Records of finding words and elements:
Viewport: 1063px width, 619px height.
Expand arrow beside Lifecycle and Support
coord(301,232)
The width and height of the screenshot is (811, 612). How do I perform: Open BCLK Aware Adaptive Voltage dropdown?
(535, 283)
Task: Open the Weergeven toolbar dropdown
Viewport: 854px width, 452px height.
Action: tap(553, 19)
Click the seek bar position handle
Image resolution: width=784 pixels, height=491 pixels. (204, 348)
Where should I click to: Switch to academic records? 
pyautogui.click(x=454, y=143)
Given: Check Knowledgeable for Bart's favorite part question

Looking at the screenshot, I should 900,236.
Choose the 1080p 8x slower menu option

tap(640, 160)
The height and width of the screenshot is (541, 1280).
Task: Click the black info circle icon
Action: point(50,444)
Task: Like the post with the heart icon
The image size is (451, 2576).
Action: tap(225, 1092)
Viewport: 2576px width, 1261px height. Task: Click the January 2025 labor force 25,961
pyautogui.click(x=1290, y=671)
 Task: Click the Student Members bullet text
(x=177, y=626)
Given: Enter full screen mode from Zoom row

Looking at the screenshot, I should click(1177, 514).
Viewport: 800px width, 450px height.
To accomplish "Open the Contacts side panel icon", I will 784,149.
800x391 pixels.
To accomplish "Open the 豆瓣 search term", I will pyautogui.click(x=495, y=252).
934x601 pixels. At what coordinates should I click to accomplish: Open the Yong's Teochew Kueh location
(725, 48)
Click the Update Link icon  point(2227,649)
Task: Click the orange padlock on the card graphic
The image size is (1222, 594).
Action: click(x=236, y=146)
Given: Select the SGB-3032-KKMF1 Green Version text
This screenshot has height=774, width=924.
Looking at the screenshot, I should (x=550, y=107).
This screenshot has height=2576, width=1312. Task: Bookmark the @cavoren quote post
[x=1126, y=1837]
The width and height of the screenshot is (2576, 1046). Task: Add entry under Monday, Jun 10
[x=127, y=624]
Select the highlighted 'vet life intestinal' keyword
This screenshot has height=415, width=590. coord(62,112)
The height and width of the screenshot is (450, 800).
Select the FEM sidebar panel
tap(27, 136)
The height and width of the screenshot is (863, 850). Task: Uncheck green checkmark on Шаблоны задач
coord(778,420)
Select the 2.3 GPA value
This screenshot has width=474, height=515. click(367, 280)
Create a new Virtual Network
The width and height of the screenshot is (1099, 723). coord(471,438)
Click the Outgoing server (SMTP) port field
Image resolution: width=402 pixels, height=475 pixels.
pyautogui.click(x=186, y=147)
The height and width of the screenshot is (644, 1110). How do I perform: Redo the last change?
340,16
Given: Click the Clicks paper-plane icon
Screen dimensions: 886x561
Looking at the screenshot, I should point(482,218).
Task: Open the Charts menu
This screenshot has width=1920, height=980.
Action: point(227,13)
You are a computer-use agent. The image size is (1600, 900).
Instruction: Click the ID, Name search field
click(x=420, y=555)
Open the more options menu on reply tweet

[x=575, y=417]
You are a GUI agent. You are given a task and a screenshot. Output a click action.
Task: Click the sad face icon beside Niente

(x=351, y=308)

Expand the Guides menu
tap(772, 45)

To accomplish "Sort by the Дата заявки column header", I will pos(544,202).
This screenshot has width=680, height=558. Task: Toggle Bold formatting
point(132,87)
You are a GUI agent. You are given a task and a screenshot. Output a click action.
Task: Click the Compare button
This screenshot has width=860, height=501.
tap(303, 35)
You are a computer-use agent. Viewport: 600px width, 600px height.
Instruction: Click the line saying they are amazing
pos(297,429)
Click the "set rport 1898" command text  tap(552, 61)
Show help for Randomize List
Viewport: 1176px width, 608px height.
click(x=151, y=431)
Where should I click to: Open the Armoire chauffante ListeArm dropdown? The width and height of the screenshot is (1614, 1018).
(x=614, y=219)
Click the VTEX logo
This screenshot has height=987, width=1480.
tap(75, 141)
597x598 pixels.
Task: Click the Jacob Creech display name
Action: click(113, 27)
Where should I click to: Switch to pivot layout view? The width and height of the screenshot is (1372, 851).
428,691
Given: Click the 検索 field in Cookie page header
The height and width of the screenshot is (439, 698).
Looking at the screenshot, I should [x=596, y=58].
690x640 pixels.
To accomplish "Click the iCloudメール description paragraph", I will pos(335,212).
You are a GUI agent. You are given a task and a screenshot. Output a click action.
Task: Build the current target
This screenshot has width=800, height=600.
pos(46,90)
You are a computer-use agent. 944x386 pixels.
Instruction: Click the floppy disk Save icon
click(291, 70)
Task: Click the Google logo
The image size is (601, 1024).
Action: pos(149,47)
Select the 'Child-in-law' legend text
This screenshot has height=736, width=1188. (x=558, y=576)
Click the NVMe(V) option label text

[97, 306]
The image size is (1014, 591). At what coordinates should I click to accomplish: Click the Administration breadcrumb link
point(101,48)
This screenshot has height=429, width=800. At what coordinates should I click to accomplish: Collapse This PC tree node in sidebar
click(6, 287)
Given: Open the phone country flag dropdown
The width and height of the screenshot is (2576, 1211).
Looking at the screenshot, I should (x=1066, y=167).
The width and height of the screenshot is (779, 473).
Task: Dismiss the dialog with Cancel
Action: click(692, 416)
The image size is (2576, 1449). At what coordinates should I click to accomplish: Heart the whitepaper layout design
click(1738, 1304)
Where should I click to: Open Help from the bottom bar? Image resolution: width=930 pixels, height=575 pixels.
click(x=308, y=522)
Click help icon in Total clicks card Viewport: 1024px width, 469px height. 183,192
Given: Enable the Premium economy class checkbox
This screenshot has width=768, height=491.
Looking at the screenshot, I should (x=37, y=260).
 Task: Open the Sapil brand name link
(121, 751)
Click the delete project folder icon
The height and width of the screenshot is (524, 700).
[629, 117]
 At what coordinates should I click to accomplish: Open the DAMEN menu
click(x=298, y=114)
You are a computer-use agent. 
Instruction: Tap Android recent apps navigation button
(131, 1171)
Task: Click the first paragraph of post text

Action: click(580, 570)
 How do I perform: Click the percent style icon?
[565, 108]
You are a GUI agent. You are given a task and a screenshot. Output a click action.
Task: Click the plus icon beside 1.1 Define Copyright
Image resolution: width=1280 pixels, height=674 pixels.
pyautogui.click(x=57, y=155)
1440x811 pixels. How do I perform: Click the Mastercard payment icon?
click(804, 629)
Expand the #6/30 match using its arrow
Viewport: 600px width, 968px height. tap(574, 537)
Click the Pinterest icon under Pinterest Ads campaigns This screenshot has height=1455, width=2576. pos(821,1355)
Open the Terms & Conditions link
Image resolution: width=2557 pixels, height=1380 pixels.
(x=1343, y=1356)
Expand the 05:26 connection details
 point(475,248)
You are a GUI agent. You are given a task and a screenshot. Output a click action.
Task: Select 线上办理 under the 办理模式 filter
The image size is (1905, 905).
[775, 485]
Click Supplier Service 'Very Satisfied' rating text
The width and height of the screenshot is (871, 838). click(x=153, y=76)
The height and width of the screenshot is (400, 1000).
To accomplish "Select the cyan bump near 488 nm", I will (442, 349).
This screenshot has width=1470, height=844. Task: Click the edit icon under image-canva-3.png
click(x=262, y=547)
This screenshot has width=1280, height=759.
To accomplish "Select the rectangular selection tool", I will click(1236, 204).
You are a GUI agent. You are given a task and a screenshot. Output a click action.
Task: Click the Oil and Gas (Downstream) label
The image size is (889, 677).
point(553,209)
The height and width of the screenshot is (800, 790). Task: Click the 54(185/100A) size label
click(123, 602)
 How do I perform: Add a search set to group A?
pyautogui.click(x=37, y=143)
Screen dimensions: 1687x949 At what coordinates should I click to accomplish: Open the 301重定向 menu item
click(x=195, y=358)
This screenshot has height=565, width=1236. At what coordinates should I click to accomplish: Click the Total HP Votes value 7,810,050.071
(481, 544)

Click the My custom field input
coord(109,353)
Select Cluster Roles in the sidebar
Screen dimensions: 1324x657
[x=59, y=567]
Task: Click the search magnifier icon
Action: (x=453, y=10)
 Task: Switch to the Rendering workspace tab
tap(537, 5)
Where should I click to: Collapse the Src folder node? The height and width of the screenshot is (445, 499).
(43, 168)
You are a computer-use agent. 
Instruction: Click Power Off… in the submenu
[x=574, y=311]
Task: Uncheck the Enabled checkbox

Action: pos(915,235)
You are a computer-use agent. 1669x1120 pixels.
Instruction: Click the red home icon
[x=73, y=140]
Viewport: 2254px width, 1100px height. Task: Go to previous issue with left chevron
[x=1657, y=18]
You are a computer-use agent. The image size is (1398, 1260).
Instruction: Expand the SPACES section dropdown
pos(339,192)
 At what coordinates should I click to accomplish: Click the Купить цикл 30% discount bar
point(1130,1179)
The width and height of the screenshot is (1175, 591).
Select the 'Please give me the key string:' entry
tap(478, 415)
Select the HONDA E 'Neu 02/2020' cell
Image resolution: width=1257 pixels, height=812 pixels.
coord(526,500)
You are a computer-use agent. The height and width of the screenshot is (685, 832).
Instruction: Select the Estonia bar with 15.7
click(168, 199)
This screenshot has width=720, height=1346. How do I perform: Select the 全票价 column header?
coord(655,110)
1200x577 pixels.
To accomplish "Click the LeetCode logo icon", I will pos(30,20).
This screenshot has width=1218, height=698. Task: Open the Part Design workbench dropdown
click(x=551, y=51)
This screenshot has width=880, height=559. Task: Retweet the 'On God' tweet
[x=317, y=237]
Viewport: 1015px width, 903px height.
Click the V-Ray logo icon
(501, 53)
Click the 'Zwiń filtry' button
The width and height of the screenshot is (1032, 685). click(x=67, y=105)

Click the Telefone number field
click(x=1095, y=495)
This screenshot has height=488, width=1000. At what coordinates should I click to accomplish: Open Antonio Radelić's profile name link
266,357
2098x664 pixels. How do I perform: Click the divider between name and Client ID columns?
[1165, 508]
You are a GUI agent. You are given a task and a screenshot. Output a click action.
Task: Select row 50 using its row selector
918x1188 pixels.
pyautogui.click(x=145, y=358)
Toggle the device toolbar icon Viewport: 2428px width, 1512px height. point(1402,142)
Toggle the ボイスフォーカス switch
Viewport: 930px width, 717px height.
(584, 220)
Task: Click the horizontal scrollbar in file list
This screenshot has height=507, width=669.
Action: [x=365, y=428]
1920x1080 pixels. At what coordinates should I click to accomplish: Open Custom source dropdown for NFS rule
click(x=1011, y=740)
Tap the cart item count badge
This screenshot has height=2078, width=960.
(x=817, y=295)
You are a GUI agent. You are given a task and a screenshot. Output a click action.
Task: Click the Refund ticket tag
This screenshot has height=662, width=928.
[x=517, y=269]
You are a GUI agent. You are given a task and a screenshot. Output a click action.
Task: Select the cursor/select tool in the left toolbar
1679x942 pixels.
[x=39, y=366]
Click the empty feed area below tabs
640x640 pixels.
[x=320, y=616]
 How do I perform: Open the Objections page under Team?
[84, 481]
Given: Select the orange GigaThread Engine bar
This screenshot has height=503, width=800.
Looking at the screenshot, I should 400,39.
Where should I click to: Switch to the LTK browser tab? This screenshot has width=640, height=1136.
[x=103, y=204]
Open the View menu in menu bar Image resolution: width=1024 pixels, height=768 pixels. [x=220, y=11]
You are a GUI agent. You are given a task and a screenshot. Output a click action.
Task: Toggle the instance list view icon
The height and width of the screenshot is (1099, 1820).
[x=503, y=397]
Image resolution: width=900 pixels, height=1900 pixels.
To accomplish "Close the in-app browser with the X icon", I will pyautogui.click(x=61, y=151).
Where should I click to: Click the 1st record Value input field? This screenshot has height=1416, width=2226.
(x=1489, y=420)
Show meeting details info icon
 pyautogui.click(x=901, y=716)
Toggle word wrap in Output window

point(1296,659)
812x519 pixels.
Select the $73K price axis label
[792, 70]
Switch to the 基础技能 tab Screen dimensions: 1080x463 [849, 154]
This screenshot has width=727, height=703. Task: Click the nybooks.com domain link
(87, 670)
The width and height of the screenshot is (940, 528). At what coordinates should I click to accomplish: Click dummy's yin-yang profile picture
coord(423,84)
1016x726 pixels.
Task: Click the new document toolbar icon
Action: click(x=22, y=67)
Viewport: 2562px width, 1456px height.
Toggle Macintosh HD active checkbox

What this task involves: Give the lines from the start of the records up to and including the line with "Action: tap(553, 19)" as a JSON list of strings, one string per line, leaving out blank lines.

Task result:
[
  "Viewport: 1063px width, 619px height.",
  "Expand arrow beside Lifecycle and Support",
  "coord(301,232)",
  "The width and height of the screenshot is (811, 612). How do I perform: Open BCLK Aware Adaptive Voltage dropdown?",
  "(535, 283)",
  "Task: Open the Weergeven toolbar dropdown",
  "Viewport: 854px width, 452px height.",
  "Action: tap(553, 19)"
]